[Given instruction]:
Edit the material starting at the line containing "Where should I click to: Open the 検索(S)" and ending at the line containing "pyautogui.click(x=336, y=48)" by replacing "Last 30 days" with "Last 7 days" and leaving everything else unchanged. Return only those lines.

[Dataset entries]:
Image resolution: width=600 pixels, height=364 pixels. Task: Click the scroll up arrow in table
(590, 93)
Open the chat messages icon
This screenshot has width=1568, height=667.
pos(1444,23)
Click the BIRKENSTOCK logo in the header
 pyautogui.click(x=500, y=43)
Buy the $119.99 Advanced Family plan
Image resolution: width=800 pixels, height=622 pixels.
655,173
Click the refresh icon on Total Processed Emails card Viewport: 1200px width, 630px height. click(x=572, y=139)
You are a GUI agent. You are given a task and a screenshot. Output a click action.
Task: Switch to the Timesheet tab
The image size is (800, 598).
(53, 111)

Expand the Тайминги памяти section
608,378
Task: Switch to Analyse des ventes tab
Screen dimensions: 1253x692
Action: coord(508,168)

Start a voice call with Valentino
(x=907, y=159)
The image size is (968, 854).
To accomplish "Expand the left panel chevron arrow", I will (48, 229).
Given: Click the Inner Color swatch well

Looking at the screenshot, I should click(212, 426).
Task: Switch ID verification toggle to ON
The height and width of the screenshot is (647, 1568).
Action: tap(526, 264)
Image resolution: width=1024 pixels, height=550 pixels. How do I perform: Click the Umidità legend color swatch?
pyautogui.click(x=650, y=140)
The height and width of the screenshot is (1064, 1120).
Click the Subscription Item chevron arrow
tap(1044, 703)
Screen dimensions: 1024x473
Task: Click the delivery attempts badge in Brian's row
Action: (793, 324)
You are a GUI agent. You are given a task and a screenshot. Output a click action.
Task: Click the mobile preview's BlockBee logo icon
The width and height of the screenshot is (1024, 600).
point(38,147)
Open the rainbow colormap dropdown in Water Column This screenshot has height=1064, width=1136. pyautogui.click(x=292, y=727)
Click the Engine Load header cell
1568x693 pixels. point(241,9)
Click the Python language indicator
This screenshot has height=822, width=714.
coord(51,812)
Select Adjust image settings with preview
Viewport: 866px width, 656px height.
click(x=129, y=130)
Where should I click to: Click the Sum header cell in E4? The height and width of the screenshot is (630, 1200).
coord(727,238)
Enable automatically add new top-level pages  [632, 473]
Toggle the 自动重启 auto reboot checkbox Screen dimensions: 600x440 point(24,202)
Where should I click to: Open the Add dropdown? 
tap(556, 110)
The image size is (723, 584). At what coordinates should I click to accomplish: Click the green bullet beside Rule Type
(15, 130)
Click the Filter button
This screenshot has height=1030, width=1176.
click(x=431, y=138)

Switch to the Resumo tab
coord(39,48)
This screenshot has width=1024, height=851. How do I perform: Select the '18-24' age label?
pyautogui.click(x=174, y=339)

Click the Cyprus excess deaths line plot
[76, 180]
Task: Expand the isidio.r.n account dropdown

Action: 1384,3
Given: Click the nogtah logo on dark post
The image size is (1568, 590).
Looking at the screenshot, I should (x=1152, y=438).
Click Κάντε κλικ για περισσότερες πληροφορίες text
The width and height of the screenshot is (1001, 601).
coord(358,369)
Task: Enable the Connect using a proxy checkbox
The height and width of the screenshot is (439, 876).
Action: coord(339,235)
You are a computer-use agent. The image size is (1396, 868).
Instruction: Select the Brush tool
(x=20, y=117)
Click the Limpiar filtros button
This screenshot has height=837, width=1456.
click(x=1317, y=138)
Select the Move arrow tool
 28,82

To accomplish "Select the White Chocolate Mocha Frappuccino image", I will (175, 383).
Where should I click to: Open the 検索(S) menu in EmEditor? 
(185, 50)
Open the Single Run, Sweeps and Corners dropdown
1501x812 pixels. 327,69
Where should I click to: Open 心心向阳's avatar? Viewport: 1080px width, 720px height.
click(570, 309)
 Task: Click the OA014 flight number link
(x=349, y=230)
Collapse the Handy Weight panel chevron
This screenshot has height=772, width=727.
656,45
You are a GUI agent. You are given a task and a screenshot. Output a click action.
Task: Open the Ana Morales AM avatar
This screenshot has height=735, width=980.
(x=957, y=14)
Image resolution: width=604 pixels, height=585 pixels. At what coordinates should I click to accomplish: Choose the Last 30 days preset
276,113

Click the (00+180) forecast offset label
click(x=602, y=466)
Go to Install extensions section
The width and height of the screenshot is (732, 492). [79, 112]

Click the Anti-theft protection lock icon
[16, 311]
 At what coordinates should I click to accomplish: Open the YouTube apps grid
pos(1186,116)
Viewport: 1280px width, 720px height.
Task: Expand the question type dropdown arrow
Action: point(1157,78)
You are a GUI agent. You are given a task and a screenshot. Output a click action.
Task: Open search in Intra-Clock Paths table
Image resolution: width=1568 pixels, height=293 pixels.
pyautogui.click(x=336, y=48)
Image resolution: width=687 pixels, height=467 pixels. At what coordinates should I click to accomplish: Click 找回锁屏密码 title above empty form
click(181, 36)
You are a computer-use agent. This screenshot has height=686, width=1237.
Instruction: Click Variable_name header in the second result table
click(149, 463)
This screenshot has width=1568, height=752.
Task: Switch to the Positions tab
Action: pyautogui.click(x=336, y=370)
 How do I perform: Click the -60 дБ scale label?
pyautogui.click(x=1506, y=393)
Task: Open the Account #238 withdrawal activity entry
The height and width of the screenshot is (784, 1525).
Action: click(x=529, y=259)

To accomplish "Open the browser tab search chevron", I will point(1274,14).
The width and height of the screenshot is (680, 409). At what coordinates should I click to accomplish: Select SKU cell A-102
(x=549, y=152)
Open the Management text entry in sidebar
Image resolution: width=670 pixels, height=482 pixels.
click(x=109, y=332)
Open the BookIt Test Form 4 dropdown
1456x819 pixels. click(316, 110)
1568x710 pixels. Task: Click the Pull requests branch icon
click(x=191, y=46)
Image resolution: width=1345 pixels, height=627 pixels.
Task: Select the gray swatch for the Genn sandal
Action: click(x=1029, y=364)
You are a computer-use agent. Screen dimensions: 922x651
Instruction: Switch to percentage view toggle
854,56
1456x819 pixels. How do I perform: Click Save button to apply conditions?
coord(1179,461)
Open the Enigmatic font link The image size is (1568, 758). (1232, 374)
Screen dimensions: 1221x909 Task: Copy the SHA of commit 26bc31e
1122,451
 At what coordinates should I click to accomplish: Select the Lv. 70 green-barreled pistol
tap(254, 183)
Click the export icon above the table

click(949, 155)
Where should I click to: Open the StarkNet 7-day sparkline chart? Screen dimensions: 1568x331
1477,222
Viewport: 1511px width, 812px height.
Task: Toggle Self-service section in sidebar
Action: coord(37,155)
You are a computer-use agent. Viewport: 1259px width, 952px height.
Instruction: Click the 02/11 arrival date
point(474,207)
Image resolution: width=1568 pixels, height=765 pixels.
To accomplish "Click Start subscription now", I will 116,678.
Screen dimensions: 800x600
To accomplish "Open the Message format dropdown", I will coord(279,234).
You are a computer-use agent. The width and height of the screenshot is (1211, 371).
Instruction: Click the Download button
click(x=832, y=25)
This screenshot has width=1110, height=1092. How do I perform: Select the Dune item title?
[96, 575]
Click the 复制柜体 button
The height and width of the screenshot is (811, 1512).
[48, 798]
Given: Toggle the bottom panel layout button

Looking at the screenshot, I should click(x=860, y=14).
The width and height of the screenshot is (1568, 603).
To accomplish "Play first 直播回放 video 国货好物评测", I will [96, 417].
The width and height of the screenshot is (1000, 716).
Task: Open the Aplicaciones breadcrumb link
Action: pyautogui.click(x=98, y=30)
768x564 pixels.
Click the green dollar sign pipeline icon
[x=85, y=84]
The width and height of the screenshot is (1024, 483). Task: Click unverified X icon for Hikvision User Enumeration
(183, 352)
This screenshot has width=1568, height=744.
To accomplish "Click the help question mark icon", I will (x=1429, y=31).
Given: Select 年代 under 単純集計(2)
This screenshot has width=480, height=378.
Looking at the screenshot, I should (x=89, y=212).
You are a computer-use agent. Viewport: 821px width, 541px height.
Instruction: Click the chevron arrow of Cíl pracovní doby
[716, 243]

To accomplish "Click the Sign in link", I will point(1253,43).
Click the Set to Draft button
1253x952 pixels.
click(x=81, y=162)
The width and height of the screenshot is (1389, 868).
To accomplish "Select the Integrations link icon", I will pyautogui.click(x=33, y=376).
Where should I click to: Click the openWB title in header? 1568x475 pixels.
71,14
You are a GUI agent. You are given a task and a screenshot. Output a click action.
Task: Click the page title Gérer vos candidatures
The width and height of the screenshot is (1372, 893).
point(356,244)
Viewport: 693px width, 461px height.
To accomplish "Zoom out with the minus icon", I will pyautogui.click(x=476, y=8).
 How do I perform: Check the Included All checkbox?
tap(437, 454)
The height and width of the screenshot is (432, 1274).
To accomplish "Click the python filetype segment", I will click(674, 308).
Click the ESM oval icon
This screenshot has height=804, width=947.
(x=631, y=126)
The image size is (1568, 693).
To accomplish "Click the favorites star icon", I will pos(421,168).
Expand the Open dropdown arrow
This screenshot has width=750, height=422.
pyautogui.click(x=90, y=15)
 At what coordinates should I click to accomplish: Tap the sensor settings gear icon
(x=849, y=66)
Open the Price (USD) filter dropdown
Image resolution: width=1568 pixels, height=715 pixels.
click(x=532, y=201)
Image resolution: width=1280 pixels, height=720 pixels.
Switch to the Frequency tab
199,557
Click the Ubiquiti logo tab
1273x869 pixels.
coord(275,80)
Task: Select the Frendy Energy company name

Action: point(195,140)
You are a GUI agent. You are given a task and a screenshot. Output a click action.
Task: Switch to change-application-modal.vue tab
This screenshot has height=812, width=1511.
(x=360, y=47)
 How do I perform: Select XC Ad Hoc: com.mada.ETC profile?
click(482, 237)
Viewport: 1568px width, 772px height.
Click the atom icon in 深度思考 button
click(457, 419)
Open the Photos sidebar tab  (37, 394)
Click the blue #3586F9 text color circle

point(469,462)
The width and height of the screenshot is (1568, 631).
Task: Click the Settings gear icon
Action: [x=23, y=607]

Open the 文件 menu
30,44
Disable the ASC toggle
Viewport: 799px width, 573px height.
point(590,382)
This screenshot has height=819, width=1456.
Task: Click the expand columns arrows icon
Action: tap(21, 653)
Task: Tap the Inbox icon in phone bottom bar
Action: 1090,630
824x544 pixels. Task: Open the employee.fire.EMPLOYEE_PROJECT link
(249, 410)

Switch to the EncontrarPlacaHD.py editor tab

[The output]:
Where should I click to: Open the 検索(S) menu in EmEditor? 
(185, 50)
Open the Single Run, Sweeps and Corners dropdown
1501x812 pixels. 327,69
Where should I click to: Open 心心向阳's avatar? Viewport: 1080px width, 720px height.
click(570, 309)
 Task: Click the OA014 flight number link
(x=349, y=230)
Collapse the Handy Weight panel chevron
This screenshot has height=772, width=727.
656,45
You are a GUI agent. You are given a task and a screenshot. Output a click action.
Task: Open the Ana Morales AM avatar
This screenshot has height=735, width=980.
(x=957, y=14)
Image resolution: width=604 pixels, height=585 pixels. At what coordinates should I click to accomplish: Choose the Last 7 days preset
276,113

Click the (00+180) forecast offset label
click(x=602, y=466)
Go to Install extensions section
The width and height of the screenshot is (732, 492). [79, 112]

Click the Anti-theft protection lock icon
[16, 311]
 At what coordinates should I click to accomplish: Open the YouTube apps grid
pos(1186,116)
Viewport: 1280px width, 720px height.
Task: Expand the question type dropdown arrow
Action: point(1157,78)
You are a GUI agent. You are given a task and a screenshot. Output a click action.
Task: Open search in Intra-Clock Paths table
Image resolution: width=1568 pixels, height=293 pixels.
pyautogui.click(x=336, y=48)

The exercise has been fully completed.